De leden van de fractie van de VVD hebben mij eerder al vragen gesteld over een voorschotregeling via O&O-fondsen, ook in andere sectoren dan de metaalsector.

In de reeds genoemde brief van 31 oktober 2013 heb ik daarover aangegeven de rol van O&O-fondsen belangrijk te vinden, maar geen relatie te hebben met deze fondsen en derhalve geen verplichtingen aan hen kan opleggen.

Ik heb alle O&O-fondsen op 28 januari 2014 een brief gestuurd, waarin ik hen oproep opleidings- en ontwikkelingsactiviteiten in het kader van leven lang leren in de eigen branche te blijven stimuleren en financieren om zo met elkaar de economie draaiende te houden en de instroom van jonge, goed opgeleide vakmensen te bevorderen.

Ik heb de voorschotregeling op een andere manier geregeld.
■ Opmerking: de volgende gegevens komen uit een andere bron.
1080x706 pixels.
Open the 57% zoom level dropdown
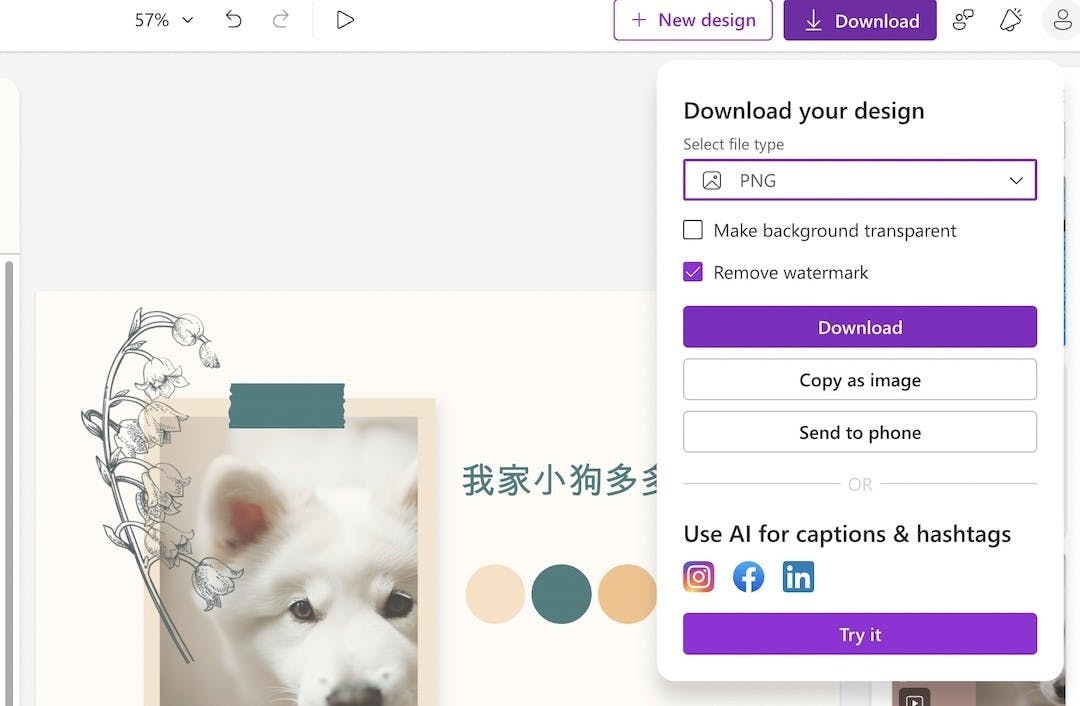pyautogui.click(x=164, y=20)
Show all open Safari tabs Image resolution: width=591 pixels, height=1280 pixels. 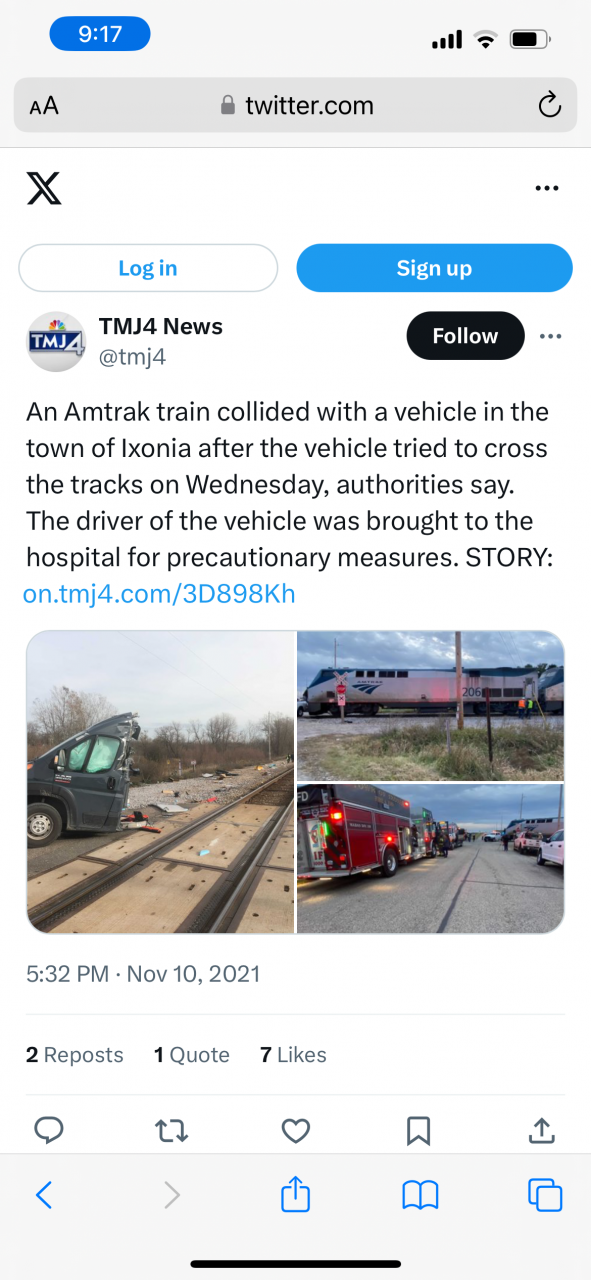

Ik heb voor de opleidingsbedrijven in de technische sector voor de periode 1 januari 2014–31 juli 2014 een overgangsmaatregel getroffen, waarmee ik uitvoering heb gegeven aan de motie van de leden van de fractie van de VVD over een voorschotregeling in andere sectoren (Kamerstuk 33 650, nr. 31). Ik heb mogelijk gemaakt dat opleidingsbedrijven – gezien hun bijzondere positie die ze innemen in de sector techniek en het grote aantal deelnemers dat ze jaarlijks opleiden – een aanvraag kunnen indienen voor de praktijkbegeleiding van mbo-deelnemers in de eerste dertien weken van het studiejaar 2014 (januari–maart). Als een opleidingsbedrijf de volledige dertien weken had verzorgd, werd 1.000 euro aan subsidie verstrekt. Het voordeel voor hen was dat zij een deel van de middelen eerder ontvingen.

De leden van de fractie van de VVD vragen waarom de subsidieregeling nog steeds toegankelijk is voor promovendi, ondanks de motie waarin het kabinet wordt verzocht om promovendi van de regeling uit te sluiten.

De motie stelt dat de subsidie niet moet gaan naar universiteiten, maar naar bedrijven die het salaris van de promovendus betalen. In de brief van 31 oktober 2013 heb ik aangegeven de zorgen van de indieners te begrijpen en de regeling verder aan te scherpen, zodat kennisinstellingen als universiteiten uitgesloten zijn van de regeling. De regeling is uiteindelijk zo aangepast dat ook de TO2 instituten, waaronder TNO, die al publiek geld ontvangen, worden uitgesloten voor de regeling. Promovendi nemen de nieuwste kennis en inzichten van de wetenschap en zeer relevante wetenschappelijke netwerken mee naar de (mkb-) bedrijven waar ze werken. Het druist in tegen het beleid van het kabinet ten aanzien van onder meer de topsectoren om nu juist deze groep uit de regeling te halen. Ik voer de motie dus niet in zijn geheel uit, maar ik verwacht aan de belangrijkste bezwaren die aan de motie ten grondslag liggen, tegemoet te zijn gekomen.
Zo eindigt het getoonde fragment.